One day there will be a reckoning, people are awakening to the truth and every day I hear more and more of my friends and family express disgust at the actions of the government. The slow drips of truth are forming in puddles, soon there will be streams and rivers which will begin to wash away this madness, our time is coming.
help! I’m not in a good place at the moment. Fallen out with my mother who I love dearly over my refusal to have the Covid jab. I have put forward all the reasons for me not having it but she cannot see my point of view at all. She basically thinks that by not having it I am dicing with death and not only that want to kill her too. Any thoughts or suggestions would be appreciated – I really do despair.
Depends on how old she is and how much you value the relationship…you could just lie to her and say you’ve had it? It’s not like she will ever suspect the truth because all the jaboids seem to catch awful wu flu anyway. You’re not putting her in any additional “danger” so morally it’s only a white lie.
I get the same from my mother and sister, both work in the national covvie service so are regularly dosed with extreme propaganda. I haven’t yet found a way to break through I’m afraid, I guess it’s going to take something bigger. I just refuse to talk to them about it – divert all conversations to topics that are much more pleasant and entirely unrelated, ideally that emphasise how much better life used to be. There you go, nudge theory being used for good instead of evil.
In the first wave, covid and excess deaths were closely aligned at 51.6K to 50K
Whereas in the second wave covid deaths exceeded excess deaths by 23.4K (151.5K vs 128.1K) so even tho’ the NHS was closed to everyone except covid cases we are asked to believe that there were 23.4K fewer deaths from CVD & cancer etc.
And the ones that are linked to covid are exaggerated because of the bizarre policy of counting a death from any cause that occurs within 28 days of a positive test result as being due to covid.

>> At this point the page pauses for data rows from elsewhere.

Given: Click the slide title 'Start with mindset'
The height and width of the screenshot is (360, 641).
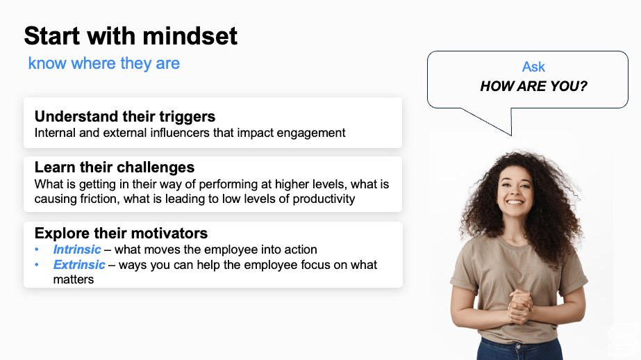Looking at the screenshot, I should coord(131,35).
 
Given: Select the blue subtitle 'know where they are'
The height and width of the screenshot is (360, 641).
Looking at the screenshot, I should coord(103,63).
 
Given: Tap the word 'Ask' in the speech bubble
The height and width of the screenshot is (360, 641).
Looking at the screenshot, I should coord(533,67).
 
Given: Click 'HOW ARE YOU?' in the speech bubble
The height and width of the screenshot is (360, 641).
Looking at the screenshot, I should coord(533,87).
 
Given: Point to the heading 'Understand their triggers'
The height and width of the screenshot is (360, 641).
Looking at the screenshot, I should coord(125,116).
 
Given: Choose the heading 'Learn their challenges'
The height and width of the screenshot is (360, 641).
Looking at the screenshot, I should coord(115,167).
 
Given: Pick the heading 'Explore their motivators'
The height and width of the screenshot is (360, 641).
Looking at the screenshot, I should coord(121,233).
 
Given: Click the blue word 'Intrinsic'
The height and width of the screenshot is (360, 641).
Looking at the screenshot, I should coord(77,249).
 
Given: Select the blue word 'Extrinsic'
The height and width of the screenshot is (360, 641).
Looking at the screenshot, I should coord(79,265).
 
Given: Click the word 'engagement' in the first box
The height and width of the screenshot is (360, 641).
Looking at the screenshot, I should coord(312,132).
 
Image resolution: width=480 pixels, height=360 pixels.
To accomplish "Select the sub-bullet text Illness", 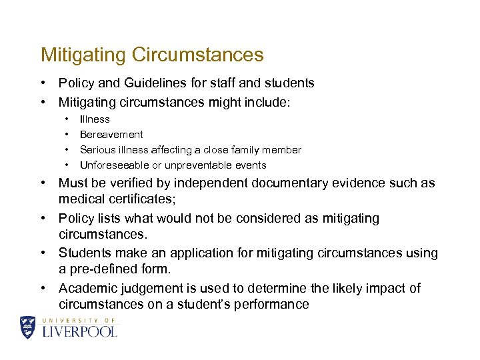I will click(95, 119).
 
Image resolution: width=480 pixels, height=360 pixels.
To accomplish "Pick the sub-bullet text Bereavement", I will click(111, 135).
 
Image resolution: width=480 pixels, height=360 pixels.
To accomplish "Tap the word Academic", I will click(86, 289).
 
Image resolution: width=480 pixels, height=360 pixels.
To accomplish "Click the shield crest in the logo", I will click(28, 327).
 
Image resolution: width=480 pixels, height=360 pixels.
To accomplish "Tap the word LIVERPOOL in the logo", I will click(79, 331).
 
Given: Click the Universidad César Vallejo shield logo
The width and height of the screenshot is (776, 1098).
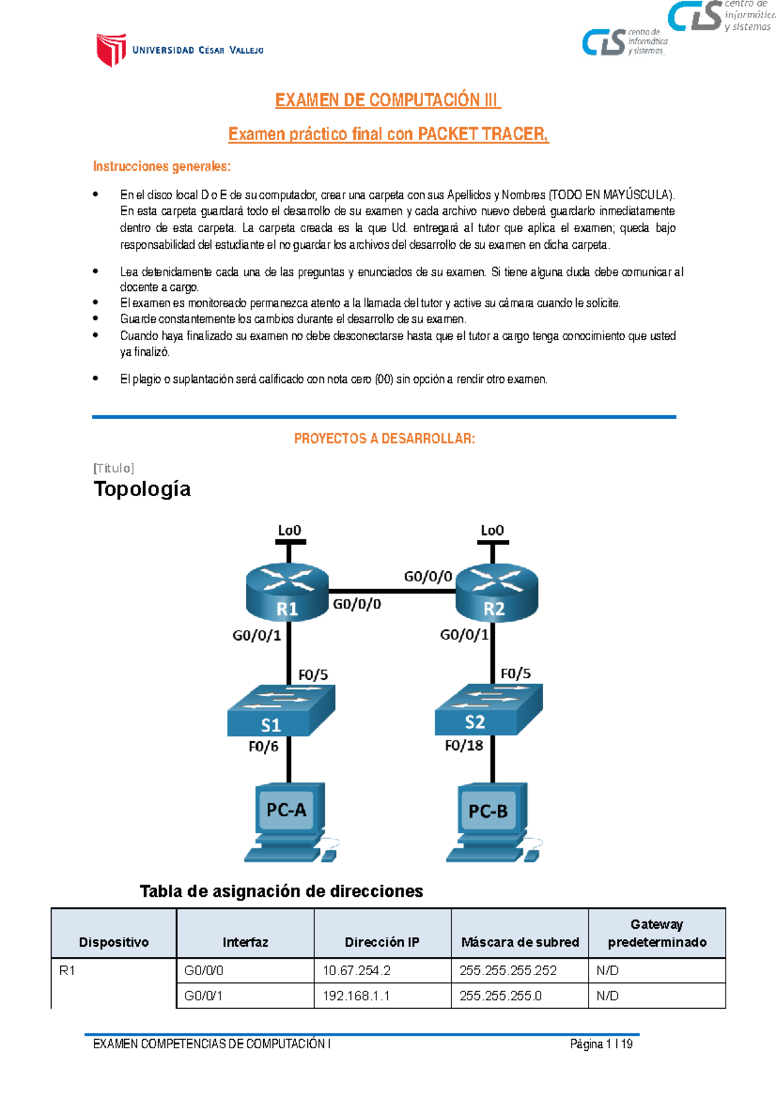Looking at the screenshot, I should (x=111, y=50).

There Are Now 365 Studies that Prove the Efficacy of Ivermectin and HCQ in Treating COVID-19. Any hospital administrator who mandated the shots to employees to comply with the government mandate for Medicare and Medicaid reimbursement and who refused to allow alternative treatments to be tried, doctors who pushed their patients to take the EUA drug without giving fully informed consent, anyone who forcefully administered the shot, the AMA, AAP, Boards of Health, CDC, FDA, NIH, WHO, scientists who participated in the development, Big Pharma (Pfizer, Moderna, J&J, Astra Zeneca, et.al.), anyone who pushed the sick into nursing homes resulting in deaths, all must be arrested, prosecuted, tried and if found guilty sentenced to prolonged imprisonment and fines or death for intentional homicide. Get your ivermectin before it is too late! https://ivmpharmacy.com
Yes many linked to the vaccine. You know things like heart attacks, strokes, pulmonary embolisms. Little things like that. Any autopsies done on the victims? Any history taking? History of Covid vaxx?
So how come, then, that the FOI requests to local authorities showed that across the country there were few ”excess” burials or cremations?